The board shall establish committees such as Audit Committee, Corporate Governance Committee, Committee of Early Determination of Risks, Nomination Committee, and Remuneration Committee. The Corporate Governance Committee may perform the duties of Nomination Committee, Committee of Early Determination of Risks, and Remuneration Committee if such committees cannot be established.
The Nomination Committee has important duties with regard to the nomination of the independent board members. It shall evaluate whether the nominees for the independent board member seat have the relevant criteria and provide a report to the board. The independent board member candidate shall submit a representation letter with regard to its independency.
The board shall submit the list of the independent board member candidates to the CMB at least 60 days prior to the general assembly meeting. The CMB shall submit its negative opinion, if any, within 30 days. If the CMB provides a negative opinion with regard to the nominee, such person cannot be nominated as the independent board member at the general assembly.

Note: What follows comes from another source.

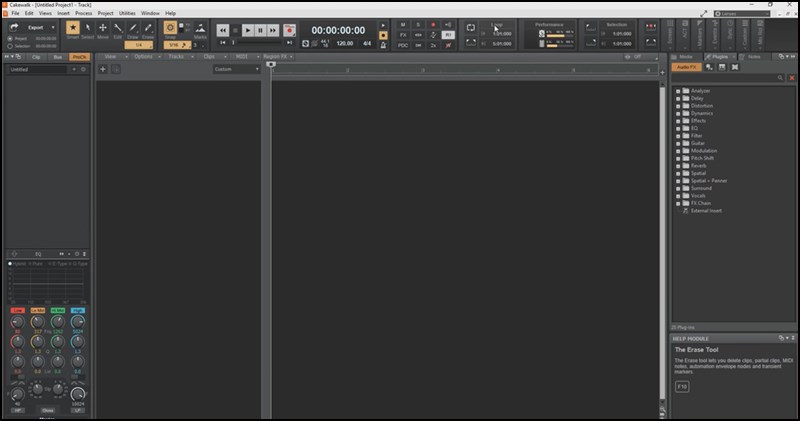Click the Audio FX button
The width and height of the screenshot is (800, 421).
click(x=686, y=67)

The affirmative vote of majority of the independent board members is required with regard to any and all related person transactions; and transactions for granting security, pledge and mortgage in favor of third parties. If the majority of the independent board members do not consent on such transactions then this shall be disclosed to the public along with all necessary details of the transaction and shall be submitted to the general assembly. The parties of the transaction and related persons may not vote in the decision of such transaction. The participation of the other shareholders shall be ensured. For the purposes of this article, the meeting quorum for the general assembly is not required and the decision shall be made with a simple majority. Any decisions adopted by the board or the general assembly without respecting this mandatory provision shall be void. Such provision shall be reflected to the articles of association.
Meeting and decision quorum of the board shall be determined in the articles of association.

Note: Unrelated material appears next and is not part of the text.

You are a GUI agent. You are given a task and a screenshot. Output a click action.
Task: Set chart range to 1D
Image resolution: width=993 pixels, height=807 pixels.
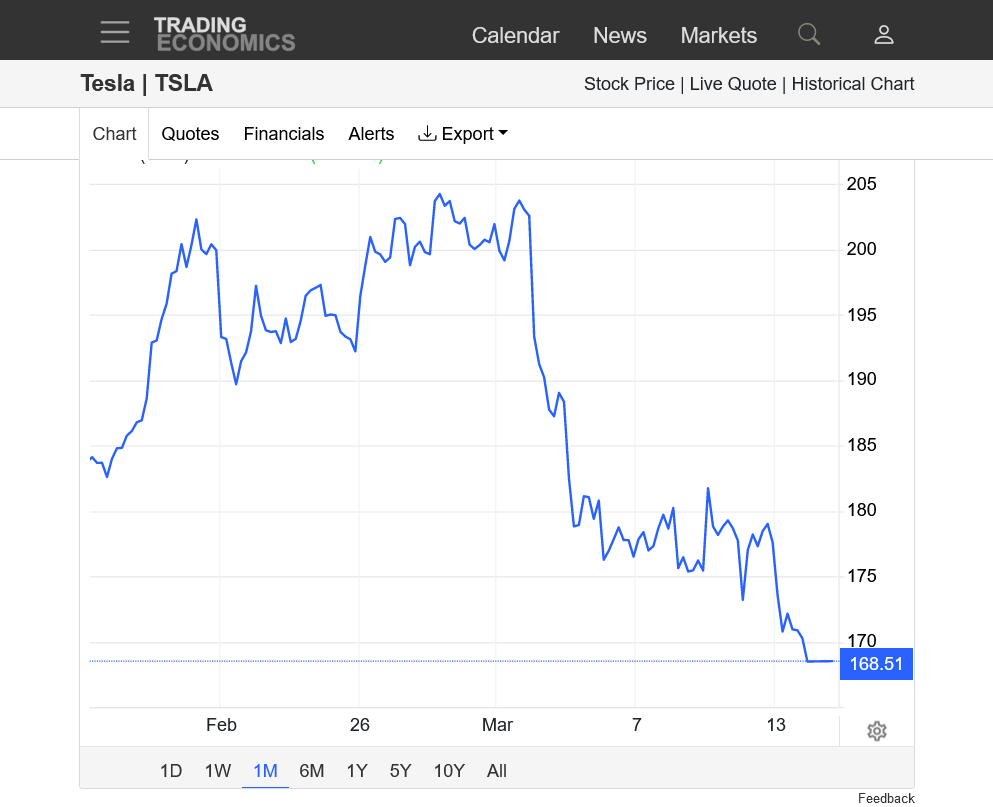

The remuneration and other benefits given to the board members and the managers shall be disclosed to the public via annual report.
The Communiqué and the Rules provide mandatory provisions or advisory provisions for the listed companies to apply. In any case, the listed companies shall disclose whether the Rules are being applied or not; the reasons of non-application (if any); the conflict of interest which may arise in case of non-application and whether the company is planning to change its corporate governance principles in accordance with the Rules, in their annual report.
1. Published on the duplicated Official Gazette numbered 28081, dated 11.10.2011.
2. Published on the Official Gazette numbered 280158, dated 30.12.2011.
The content of this article is intended to provide a general guide to the subject matter. Specialist advice should be sought about your specific circumstances.